The seven captured escapers, now surrounded by at least twenty militia, were kneeling on the ground, heads bowed. Some cast rueful glances at their hole in the wall, now with an arc of guns aiming straight through it.
‘Mostly Rough Allies, by the looks of it,’ said Shortland.
‘Yes, sir.’
‘Throw them in the cachot when it’s safe.’
‘Yes, sir.’
‘And Captain,’ said Shortland, ‘thank your men for the panic ladders. Good work.’
‘Yes, sir.’
The swift throwing of the emergency ladders had enabled Shortland and Aveline to climb from the courtyard then run between the palisades and the military walk to the guards’ gate. They arrived as the last of the fleeing prisoners was disappearing back through the hole.

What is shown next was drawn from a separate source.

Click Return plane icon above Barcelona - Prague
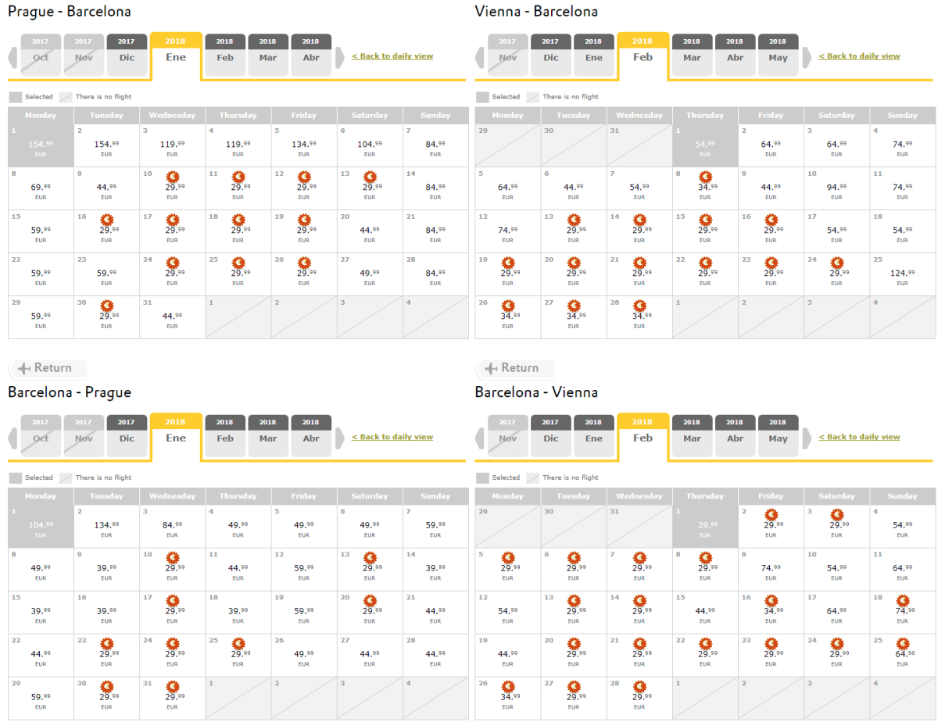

‘Is Mrs Shortland safe, sir?’ asked the captain, looking around.
‘She’s fine. The physician is with her.’ Shortland glanced briefly at the ground.
‘Right you are, sir.’
Rocks and bottles flew over the wall, striking a number of soldiers.
‘Your men will need to be steely, Captain,’ said Shortland. ‘Protect this hole. God knows if anyone else will try to use it, but my order is to shoot anyone who does.’ He listened to the sounds of pandemonium coming from the other side of the wall. ‘There is much work to do today, I fear.’
5.28
The Back of Block Six
WITH NO WAY forward from the steps of Four, Joe, Habs and Sam had retreated. Flat up against the iron palisades that arced around the prisons, they inched their way to the alley that ran between Six and Seven; funnel-like, it was at least thirty men wide at the top, tapering to a space barely large enough for three at the bottom. Joe shook his head.

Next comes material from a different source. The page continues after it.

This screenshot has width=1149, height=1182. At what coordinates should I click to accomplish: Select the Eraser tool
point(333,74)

‘No way we’re getting to the gates from here,’ he called to Habs and Sam. ‘And if the hole in the wall is where the Allies were playing that game, we can’t get there either.’
Habs squeezed himself past Joe. ‘Watch me,’ he said. ‘You’ll be surprised what you can do if you don’t want to hang.’ And, like a man possessed, Habs began to fight his way through. Sometimes he span, sometimes he twisted, sometimes he scrapped; yard by yard, Habs headed for the steps of Seven. He took the punches, the kicks and the curses; he seemed unstoppable. Then, as he was climbing over some men’s shoulders, the strychnine came again. Joe saw his body spasm, his legs and head jerk backwards, and he fell, disappearing into the crowd.

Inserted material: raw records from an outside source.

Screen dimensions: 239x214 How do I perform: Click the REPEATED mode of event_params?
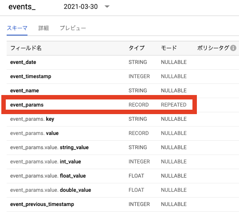174,105
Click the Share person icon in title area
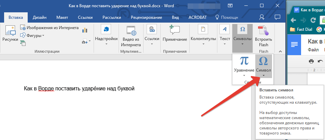325x140 pixels. pyautogui.click(x=262, y=17)
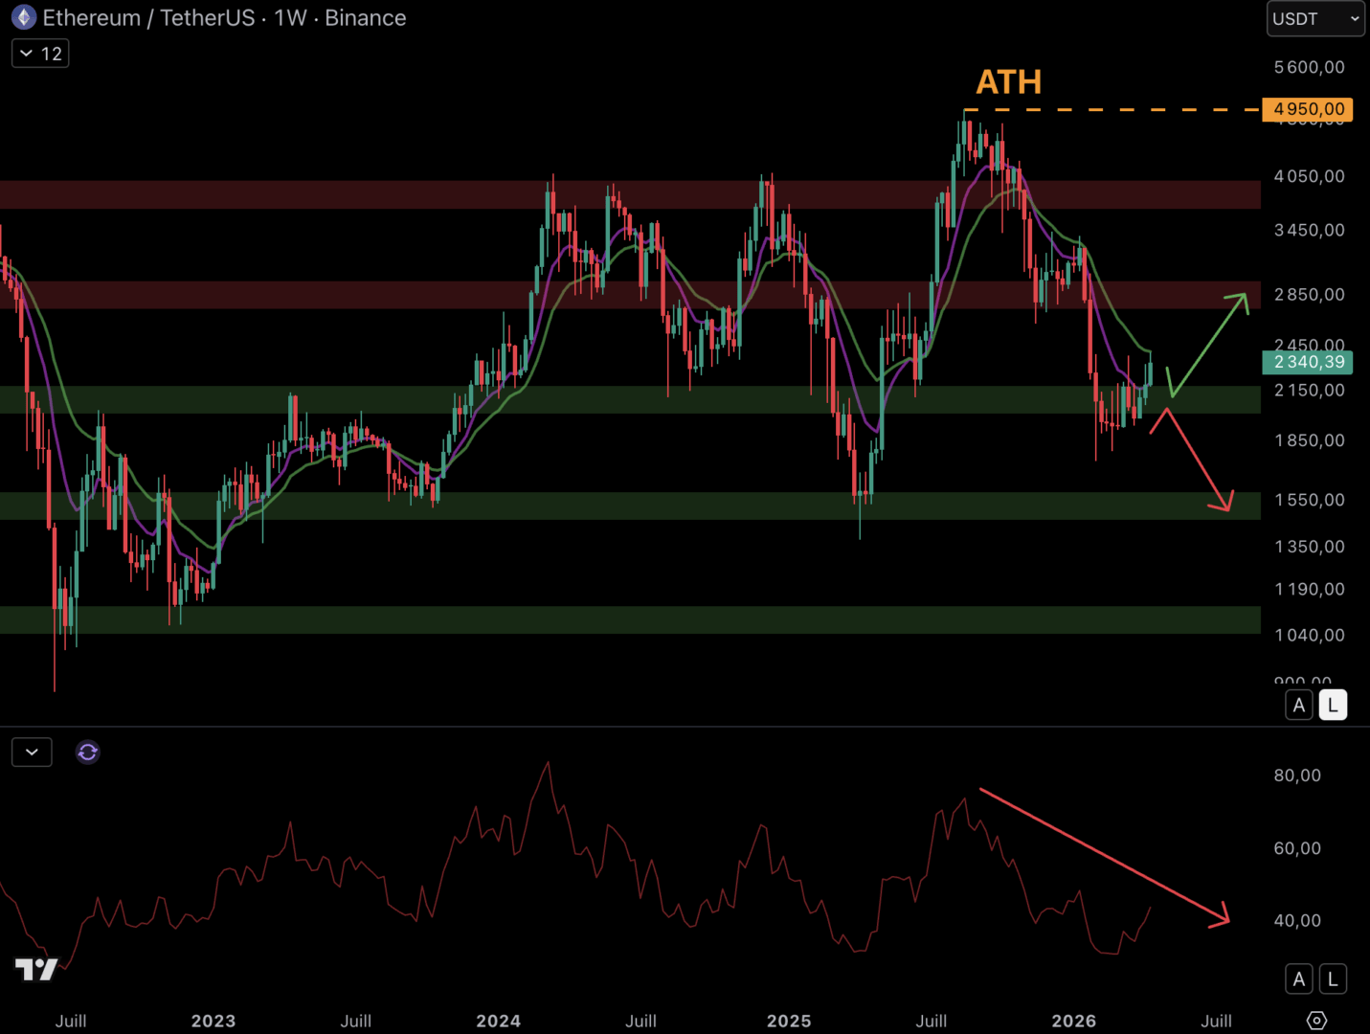Image resolution: width=1370 pixels, height=1034 pixels.
Task: Select the red trend arrow on oscillator pane
Action: [1101, 855]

‘Habs!’ shouted Joe, then, to Sam, ‘He’s fallen.’ Now it was their turn to scrap their way through. Joe and Sam followed Habs’s rulebook. It cost them split lips, ripped clothes and scratched faces and, by the time they found him propped up against an old-timer from Five, they were nearly spent.
‘He don’t appear too well, your friend here,’ said the man. ‘We had a sailor on board the Perseus. Used to fit like that. We learned to leave him be, mostly. He’ll get better.’
‘Oh, thanks,’ said Joe. ‘We’ll take him from here.’
‘I’m all right,’ said Habs eventually, croaking again and wiping bile from
his cheek. ‘Really. They’re gettin’ smaller.’
By the steps of Seven – sometimes on them, sometimes off, depending on how the crowd shifted – they studied the market square gates, the King still perched on the top and flashes of red in the square beyond.
‘The call-to-arms has stopped,’ called Sam. ‘So I guess that’s half the British Army lined up for us.’
‘And the other half by the hole,’ said Habs. ‘Unless someone busts those gates, ain’t no one gettin’ out now.’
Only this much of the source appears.